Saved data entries
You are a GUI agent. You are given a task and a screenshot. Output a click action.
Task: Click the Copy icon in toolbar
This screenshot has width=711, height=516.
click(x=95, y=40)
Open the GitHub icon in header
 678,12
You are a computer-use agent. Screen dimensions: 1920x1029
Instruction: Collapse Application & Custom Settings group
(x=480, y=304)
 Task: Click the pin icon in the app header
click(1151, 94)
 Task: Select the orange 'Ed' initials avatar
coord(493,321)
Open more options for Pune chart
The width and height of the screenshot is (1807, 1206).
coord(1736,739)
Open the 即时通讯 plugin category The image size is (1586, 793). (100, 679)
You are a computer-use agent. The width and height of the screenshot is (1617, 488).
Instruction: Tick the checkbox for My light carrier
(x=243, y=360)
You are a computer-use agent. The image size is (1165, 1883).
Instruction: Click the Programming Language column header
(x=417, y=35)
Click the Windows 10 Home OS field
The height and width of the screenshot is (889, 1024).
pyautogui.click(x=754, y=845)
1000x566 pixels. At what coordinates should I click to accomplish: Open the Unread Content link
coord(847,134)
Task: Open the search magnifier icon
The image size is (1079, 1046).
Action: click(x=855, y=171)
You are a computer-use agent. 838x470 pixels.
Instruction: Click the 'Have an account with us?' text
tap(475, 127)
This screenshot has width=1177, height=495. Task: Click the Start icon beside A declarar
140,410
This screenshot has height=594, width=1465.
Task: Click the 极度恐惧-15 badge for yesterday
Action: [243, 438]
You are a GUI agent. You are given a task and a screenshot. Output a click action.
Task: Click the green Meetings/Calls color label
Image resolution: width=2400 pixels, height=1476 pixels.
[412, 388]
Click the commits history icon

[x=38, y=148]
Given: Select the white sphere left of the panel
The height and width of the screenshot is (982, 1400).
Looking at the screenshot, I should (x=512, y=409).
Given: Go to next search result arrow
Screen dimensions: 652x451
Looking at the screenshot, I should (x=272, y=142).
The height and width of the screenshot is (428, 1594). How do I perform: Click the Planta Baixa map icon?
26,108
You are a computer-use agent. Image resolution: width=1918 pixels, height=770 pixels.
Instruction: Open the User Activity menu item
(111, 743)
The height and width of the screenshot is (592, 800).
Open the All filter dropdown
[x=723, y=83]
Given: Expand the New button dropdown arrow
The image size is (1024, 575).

# Task objective:
Print the line containing "The height and width of the screenshot is (428, 1594)." and every line after it to the end of the records above, exactly as written, and nothing else.

# Task solution:
The height and width of the screenshot is (428, 1594). How do I perform: Click the Planta Baixa map icon?
26,108
You are a computer-use agent. Image resolution: width=1918 pixels, height=770 pixels.
Instruction: Open the User Activity menu item
(111, 743)
The height and width of the screenshot is (592, 800).
Open the All filter dropdown
[x=723, y=83]
Given: Expand the New button dropdown arrow
The image size is (1024, 575).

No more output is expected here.